Melihat semangatnya Bruncuz makan, menghapus lelah dan repot gue. Gue sudah mulai melihat perubahan positif dari fisik Bruncuz. Menurut yang gue baca, daging mentah baik untuk kesehatan pencernaan, gigi, bahkan bulunya. Konsep ini banyak ditentang kalangan ahli. Menurut mereka, dengan menhidangkan daging mentah untuk anjing, si pemilik sama saja membiarkan salmonella, e-coli, dan bakteri berbahaya lainnya masuk ke tubuh anjing. Teori ini sedikit menakutkan buat gue. Tapi teori lain menentang, dan mengatakan bahwa sistem percernaan anjing tidaklah sama dengan manusia.
Jadi, sampai saat ini Bruncuz bertahan dengan makanan barunya, daging mentah. Tidak ada lagi makanan kaleng, atau keju. Walaupun masih ada sisa makanan kaleng yang gue belikan untuk Bruncuz sebelum mengenal konsep daging mentah, tapi gue memilih untuk membuangnya. Sebisa mungkin, selama masih dalam jangkauan pengamatan gue, Bruncuz tidak lagi makan produk kalengan yang pastinya mengandung banyak bahan pengawet, atau makanan manusia, yang ditambahi dengan bumbu dan garam.

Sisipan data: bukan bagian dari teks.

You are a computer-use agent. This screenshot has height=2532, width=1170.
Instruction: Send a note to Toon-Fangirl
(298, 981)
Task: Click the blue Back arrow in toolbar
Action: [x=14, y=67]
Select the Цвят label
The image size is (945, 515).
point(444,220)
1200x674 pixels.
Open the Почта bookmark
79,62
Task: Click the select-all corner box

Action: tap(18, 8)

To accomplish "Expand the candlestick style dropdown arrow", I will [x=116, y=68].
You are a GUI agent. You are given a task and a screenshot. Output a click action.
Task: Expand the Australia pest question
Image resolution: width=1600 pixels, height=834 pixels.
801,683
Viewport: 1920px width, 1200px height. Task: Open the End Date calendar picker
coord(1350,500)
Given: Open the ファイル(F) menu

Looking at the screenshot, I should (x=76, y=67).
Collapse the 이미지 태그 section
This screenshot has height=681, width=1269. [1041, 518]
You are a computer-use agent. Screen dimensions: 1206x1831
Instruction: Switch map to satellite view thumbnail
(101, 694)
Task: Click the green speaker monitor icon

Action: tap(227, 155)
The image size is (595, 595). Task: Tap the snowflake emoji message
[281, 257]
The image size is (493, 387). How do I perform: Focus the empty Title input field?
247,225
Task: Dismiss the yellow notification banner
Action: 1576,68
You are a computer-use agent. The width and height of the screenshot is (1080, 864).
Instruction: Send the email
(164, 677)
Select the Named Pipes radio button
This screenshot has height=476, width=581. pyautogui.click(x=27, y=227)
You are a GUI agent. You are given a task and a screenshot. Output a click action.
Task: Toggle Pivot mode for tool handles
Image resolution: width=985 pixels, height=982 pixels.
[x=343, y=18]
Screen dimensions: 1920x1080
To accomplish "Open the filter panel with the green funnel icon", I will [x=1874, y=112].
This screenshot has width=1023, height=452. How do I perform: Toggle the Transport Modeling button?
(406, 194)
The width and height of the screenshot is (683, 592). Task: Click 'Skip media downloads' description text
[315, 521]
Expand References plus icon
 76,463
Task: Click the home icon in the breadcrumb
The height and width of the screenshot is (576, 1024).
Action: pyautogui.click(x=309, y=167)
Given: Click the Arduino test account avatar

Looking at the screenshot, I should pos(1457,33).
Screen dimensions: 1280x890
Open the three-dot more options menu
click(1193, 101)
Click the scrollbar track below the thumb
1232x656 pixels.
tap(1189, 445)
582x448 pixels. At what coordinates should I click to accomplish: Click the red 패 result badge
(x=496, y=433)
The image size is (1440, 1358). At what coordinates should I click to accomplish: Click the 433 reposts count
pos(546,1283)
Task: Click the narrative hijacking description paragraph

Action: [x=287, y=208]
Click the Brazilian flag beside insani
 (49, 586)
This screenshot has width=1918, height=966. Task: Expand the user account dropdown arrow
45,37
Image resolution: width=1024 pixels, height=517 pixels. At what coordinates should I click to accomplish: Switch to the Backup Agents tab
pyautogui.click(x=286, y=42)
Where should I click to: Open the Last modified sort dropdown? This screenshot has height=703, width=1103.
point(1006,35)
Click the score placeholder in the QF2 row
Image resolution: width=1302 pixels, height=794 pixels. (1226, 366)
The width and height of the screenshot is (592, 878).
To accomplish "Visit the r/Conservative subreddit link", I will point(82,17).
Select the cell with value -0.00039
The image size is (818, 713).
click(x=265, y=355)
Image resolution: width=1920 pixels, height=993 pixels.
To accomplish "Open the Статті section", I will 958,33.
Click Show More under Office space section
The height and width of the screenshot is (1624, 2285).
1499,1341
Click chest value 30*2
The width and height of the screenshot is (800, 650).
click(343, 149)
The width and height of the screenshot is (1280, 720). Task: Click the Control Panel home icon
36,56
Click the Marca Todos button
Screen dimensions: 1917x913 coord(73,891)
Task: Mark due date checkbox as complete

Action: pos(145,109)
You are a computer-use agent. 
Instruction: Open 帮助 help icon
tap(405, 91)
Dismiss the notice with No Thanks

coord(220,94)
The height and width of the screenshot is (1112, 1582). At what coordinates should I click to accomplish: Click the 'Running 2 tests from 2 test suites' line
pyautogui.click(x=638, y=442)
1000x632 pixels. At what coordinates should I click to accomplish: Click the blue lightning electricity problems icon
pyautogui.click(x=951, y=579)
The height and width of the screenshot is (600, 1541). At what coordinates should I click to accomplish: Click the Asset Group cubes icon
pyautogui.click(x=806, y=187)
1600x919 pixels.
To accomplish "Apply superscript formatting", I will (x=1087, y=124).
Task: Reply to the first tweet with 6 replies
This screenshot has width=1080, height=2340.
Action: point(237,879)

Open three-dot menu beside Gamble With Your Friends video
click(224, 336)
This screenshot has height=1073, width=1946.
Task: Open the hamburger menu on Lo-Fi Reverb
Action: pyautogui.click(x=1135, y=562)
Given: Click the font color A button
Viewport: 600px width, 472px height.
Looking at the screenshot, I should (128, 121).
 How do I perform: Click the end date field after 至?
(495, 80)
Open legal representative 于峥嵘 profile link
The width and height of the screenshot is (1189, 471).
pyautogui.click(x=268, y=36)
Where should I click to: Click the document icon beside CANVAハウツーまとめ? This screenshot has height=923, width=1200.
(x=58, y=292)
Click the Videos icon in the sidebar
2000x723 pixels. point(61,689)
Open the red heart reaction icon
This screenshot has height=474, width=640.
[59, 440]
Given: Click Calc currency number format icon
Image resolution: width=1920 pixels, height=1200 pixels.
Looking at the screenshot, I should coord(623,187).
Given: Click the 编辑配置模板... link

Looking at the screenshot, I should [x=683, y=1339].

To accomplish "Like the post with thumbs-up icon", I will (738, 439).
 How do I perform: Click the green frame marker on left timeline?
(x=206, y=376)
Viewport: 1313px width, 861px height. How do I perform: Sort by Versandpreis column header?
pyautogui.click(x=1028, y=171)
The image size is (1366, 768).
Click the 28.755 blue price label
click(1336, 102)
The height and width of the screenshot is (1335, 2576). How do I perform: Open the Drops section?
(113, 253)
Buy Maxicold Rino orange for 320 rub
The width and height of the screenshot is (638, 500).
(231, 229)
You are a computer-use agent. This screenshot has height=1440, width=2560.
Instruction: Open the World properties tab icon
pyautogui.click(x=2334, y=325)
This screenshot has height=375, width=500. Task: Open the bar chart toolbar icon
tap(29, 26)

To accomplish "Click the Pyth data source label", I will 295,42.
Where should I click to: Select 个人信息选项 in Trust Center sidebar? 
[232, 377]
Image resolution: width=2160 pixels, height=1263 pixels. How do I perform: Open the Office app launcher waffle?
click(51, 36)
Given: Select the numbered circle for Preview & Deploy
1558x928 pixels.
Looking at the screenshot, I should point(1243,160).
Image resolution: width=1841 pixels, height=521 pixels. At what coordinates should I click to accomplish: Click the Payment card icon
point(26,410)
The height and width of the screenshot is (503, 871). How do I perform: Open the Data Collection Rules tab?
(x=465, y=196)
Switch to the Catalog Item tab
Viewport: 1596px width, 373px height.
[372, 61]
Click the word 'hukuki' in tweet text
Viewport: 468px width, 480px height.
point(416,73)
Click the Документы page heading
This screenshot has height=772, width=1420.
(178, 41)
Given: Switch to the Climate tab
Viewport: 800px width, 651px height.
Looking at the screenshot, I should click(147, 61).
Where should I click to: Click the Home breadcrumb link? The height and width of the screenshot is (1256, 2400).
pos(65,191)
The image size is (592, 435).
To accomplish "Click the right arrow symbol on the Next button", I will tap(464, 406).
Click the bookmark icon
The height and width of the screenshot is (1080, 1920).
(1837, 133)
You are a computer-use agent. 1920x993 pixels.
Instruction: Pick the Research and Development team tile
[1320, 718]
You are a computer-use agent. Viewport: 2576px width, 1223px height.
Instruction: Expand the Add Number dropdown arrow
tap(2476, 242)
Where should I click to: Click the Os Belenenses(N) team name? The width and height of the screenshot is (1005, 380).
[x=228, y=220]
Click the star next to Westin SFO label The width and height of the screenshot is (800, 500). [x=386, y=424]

Dari segi biaya, menyediakan daging mentah memang sedikit lebih mahal. Setelah gue hitung - hitung, dengan harga daging sapi giling berkisar Rp. 7,000 - 8,000 per 100 gr, dan punggung atau sayap ayam sekitar Rp. 2,500 - Rp. 3,000 per potong, total biaya makan Bruncuz adalah sekitar Rp. 5,000an per harinya, belum termasuk nasi. Sampai sekarang gue masih merancang rencana penghematan biaya makan Bruncuz. Hal ini perlu gue lakukan karena sebentar lagi Bruncuz akan memiliki teman seekor rottweiler bernama Bernice yang gue adopsi dari Pejaten Shelter. Tentu saja tanpa mengurangi kualitas dan bobot makanan yang wajib gue berikan. Paling tidak dalam sehari Bruncuz harus mengkonsumsi makanan sebanyak 3% dari total berat tubuhnya.
Hal positif yang gue petik adalah gue menyadari bahwa memelihara anjing merupakan komitmen besar, dimana gue harus mau mengemban tanggung jawab untuk segala hal yang berhubungan dengan sahabat baru gue ini. Salah satunya urusan makanannya ini. Bruncuz adalah sahabat gue yang baik dan menggemaskan. Sahabat yang menerima gue apa adanya, baik gue dalam keadaan ngga punya duit, sedih, atau stress sekalipun. Jadi, sebisa mungkin, gue berjanji akan merawat Bruncuz. That what friends are for, right ?
3 comments :
Boleh gak diceritain bagaimana ngolah daging mentahnya, sebelum diberikan ke dogie. soalnya saya ada dogie jg ud gak mao makan dogfood bijian lg.
boleh gak ajarkan saya cara ngolah daging mentahnya sebelum diberikan ke dogie?
Hi Leon,
Kalo saya ngga ada cara khusus kok...cuma dipastikan aja dagingnya masih segar. Trus kalo disimpan di freezer, jgn dikasih ke doggy dalam keadaan beku ato dingin. Biasanya saya biarkan dulu di suhu normal dan kemudian rendam di air matang. Doggy saya awalnya ngga mau karna ngga terbiasa, tp lama-lama suka kok.